{Reference Type}: Journal Article
{Title}: Synergistic use of glycomics and single-molecule molecular inversion probes for identification of congenital disorders of glycosylation type-1.
{Author}: Abu Bakar N;Ashikov A;Brum JM;Smeets R;Kersten M;Huijben K;Keng WT;Speck-Martins CE;de Carvalho DR;de Rizzo IMPO;de Mello WD;Heiner-Fokkema R;Gorman K;Grunewald S;Michelakakis H;Moraitou M;Martinelli D;van Scherpenzeel M;Janssen M;de Boer L;van den Heuvel LP;Thiel C;Lefeber DJ;
{Journal}: J Inherit Metab Dis
{Volume}: 45
{Issue}: 4
{Year}: 07 2022
{Factor}: 4.75
{DOI}: 10.1002/jimd.12496
{Abstract}: Congenital disorders of glycosylation type 1 (CDG-I) comprise a group of 27 genetic defects with heterogeneous multisystem phenotype, mostly presenting with nonspecific neurological symptoms. The biochemical hallmark of CDG-I is a partial absence of complete N-glycans on transferrin. However, recent findings of a diagnostic N-tetrasaccharide for ALG1-CDG and increased high-mannose N-glycans for a few other CDG suggested the potential of glycan structural analysis for CDG-I gene discovery. We analyzed the relative abundance of total plasma N-glycans by high resolution quadrupole time-of-flight mass spectrometry in a large cohort of 111 CDG-I patients with known (n = 75) or unsolved (n = 36) genetic cause.
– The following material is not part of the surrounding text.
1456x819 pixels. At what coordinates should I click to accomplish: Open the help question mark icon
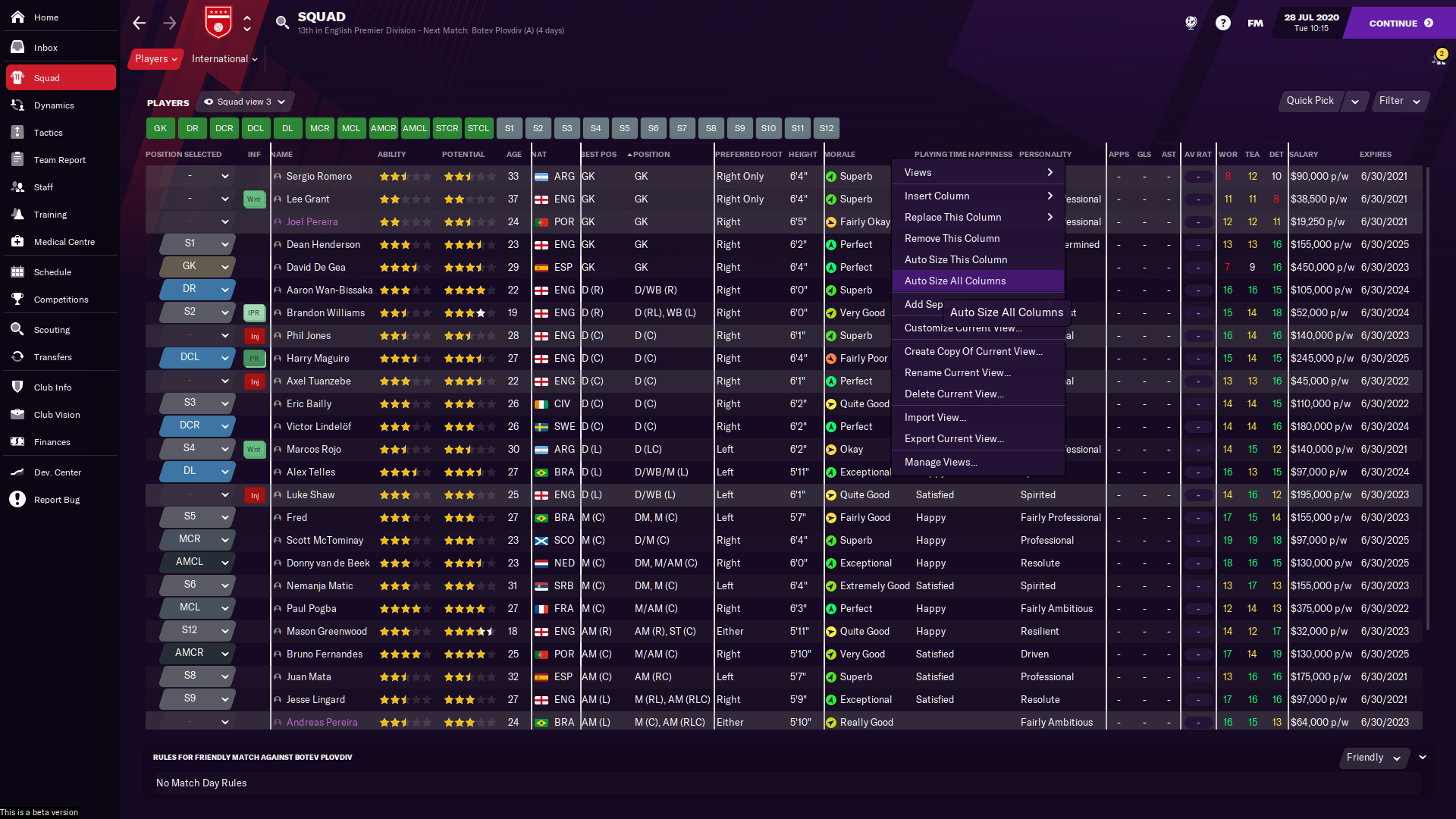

We designed single-molecule molecular inversion probes (smMIPs) for sequencing of CDG-I candidate genes on the basis of specific N-glycan signatures. Glycomics profiling in patients with known defects revealed novel features such as the N-tetrasaccharide in ALG2-CDG patients and a novel fucosylated N-pentasaccharide as specific glycomarker for ALG1-CDG. Moreover, group-specific high-mannose N-glycan signatures were found in ALG3-, ALG9-, ALG11-, ALG12-, RFT1-, SRD5A3-, DOLK-, DPM1-, DPM3-, MPDU1-, ALG13-CDG, and hereditary fructose intolerance. Further differential analysis revealed high-mannose profiles, characteristic for ALG12- and ALG9-CDG. Prediction of candidate genes by glycomics profiling in 36 patients with thus far unsolved CDG-I and subsequent smMIPs sequencing led to a yield of solved cases of 78% (28/36). Combined plasma glycomics profiling and targeted smMIPs sequencing of candidate genes is a powerful approach to identify causative mutations in CDG-I patient cohorts.